Co-operation is the sign of a healthy competition and one of characteristics of a professional market. In telecom business and changed global scenario, it is almost impossible to do business without co-operating with existing competitors. The recent best example is the agreement between Telefonica , Vodafone and Orange in Spain. All three are telecommunication giants having their own business strategies and worldwide presence.
Telefonica has extensive network in Spain and as per agreement it gives permission to Vodafone and Orange to use the network to provide broadband services to subscribers. Vodafone and Orange have to make a one time payment per installation to Telefonica. This payment will permit Vodafone and Orange to use the network for 20 years. The pricing will be decided by a third party, in this case, Spain’s telecommunication regulatory authority CMT. As per the agreement Telefonica can utilize Vodafone’s or Orange’s fiber optic networks, wherever they do not have, meaning the agreement is reciprocal in nature. That makes a good business sense.

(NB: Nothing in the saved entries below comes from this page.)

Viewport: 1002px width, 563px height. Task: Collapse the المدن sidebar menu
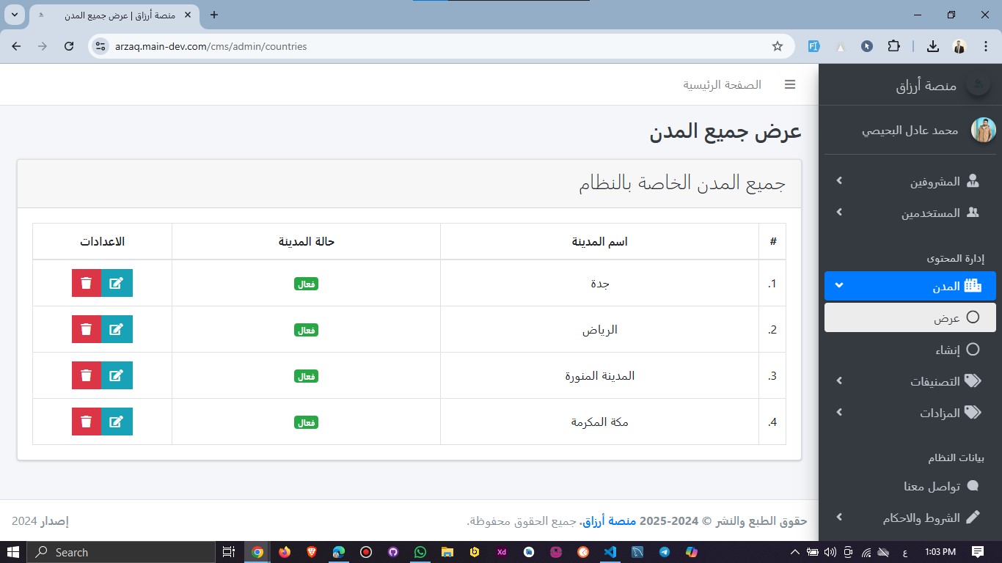pyautogui.click(x=910, y=286)
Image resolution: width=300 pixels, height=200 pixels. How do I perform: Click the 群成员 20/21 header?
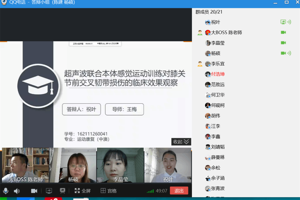209,12
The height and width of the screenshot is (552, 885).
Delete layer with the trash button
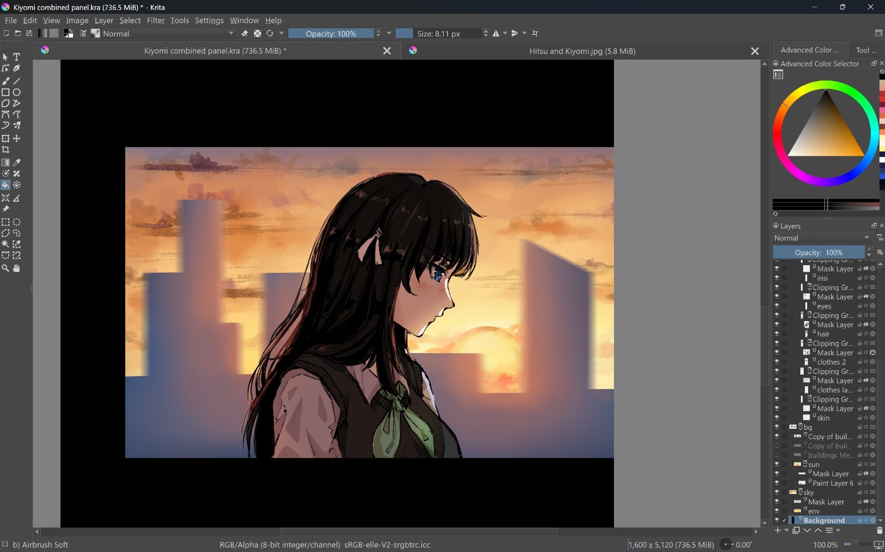coord(879,530)
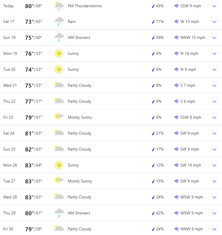Screen dimensions: 222x235
Task: Click the PM Thunderstorms description text
Action: [x=85, y=6]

The agreement signed among the parties details the types of buildings in which Riser infrastructures will be shared and the technical procedures for implementation. The competitors will gradually specify the cities, areas and building in which they want to deply optical fiber. The agreement also includes the option to transfer existing undertakings or for each company to build its own.
This Co-Co business style (Compete and Co-operate) in fiber optic business will make the broadband deployment faster. Fiber optic networks can be shared among broadband service providers that makes effective utilization of existing infrastructures and also helps to reduce carbon footprint. This Co-Co business model is different from Open Access business model that being in practice in many countries. We can say this agreement is a Limited Open Access model. Since Telefonica’s fiber optic networks passes more than 2 million houses in Spain, Orange and Vodafone would be the major beneficiaries. CMT figures show that more than 250,000 houses in Spain have Fiber to the home connection out of a total of 9 million broadband connections.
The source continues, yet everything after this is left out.